3.) Der Schuldumfang ist hinreichend genau festgestellt. Zwar hat die Strafkammer bei der rechtlichen Würdigung den Angeklagten einer fortgesetzten Tat in einer „unbestimmten Vielzahl von Fällen“ nach den §§ 174, 176 StGB für schuldig befunden. Dem Urteil ist jedoch zu entnehmen, dass er in „mehr als hundert Fällen“ unzüchtige Liebkosungen vornahm und dass er das Mädchen in „mehreren“, also mindestens zwei Fällen im Schwimmbad unzüchtig berührte. Hierzu treten die Einzelfälle anlässlich der Übernachtungen in Nittersill und bei Ulm. Damit steht eine Mindestzahl von 105 Fällen fest.

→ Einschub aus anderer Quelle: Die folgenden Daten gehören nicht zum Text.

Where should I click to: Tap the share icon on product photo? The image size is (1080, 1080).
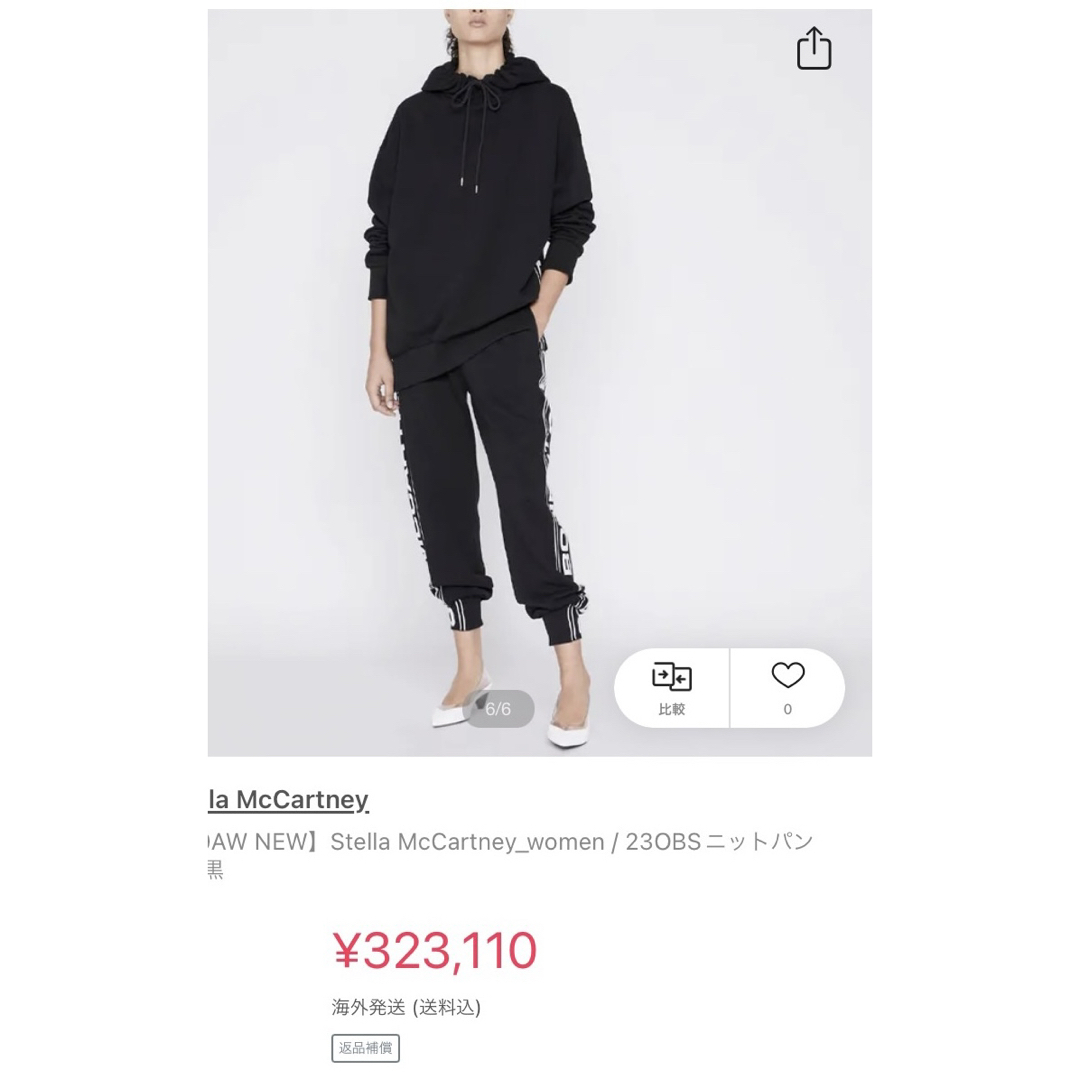(814, 48)

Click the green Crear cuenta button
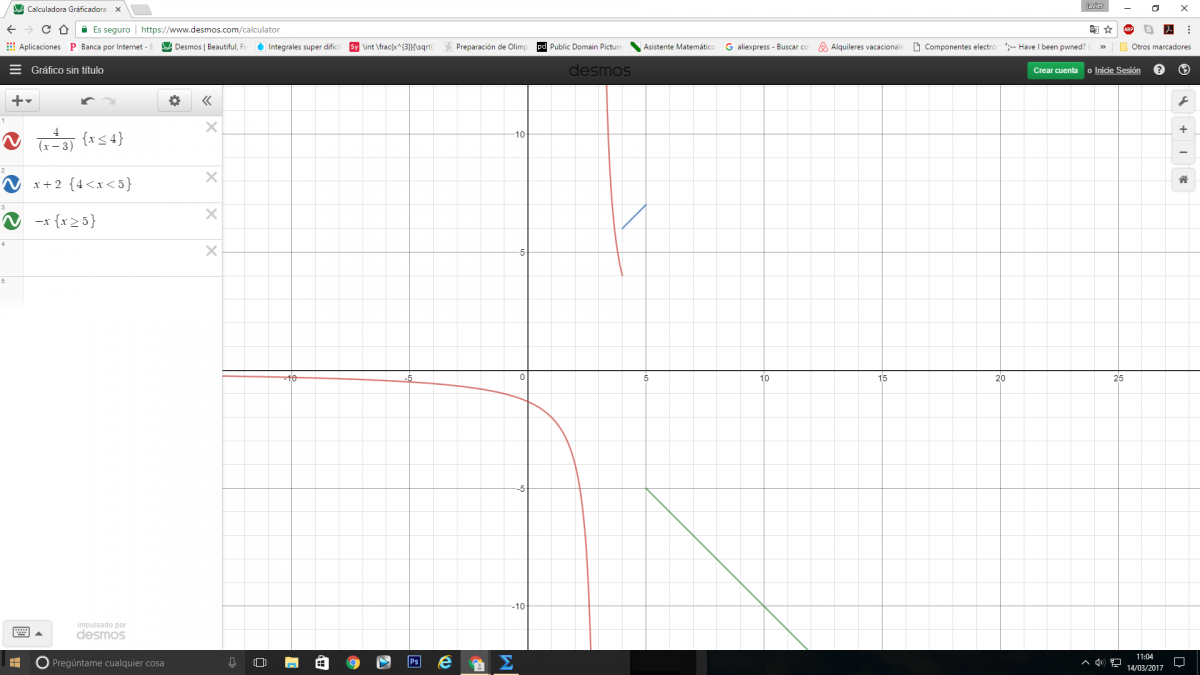(1055, 70)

4.) Die Unzuchtshandlungen erstreckten sich über die Zeit von Weihnachten 1961 bis zum 2. Januar 1963. Brigitte ██ ███████████ ███ ██████ feierte 1962 ihr vierzehntes Lebensjahr. Die Strafkammer hatte daher in den Urteilsgründen zum Ausdruck bringen müssen, dass sich der Angeklagte des Verbrechens der Unzucht mit einem Kind nach § 176 Abs. 1 Nr. 3 StGB nur bis zum 18. November 1962 schuldig gemacht hat. Da dieser Zeitpunkt etwa sechs Wochen vor dem Ende der Beziehungen liegt, wird jedoch der Schuldumfang hierdurch nur so unwesentlich berührt, dass eine Aufhebung des Urteils angesichts der milden Strafe von einem Jahr Gefängnis ausgeschlossen ist.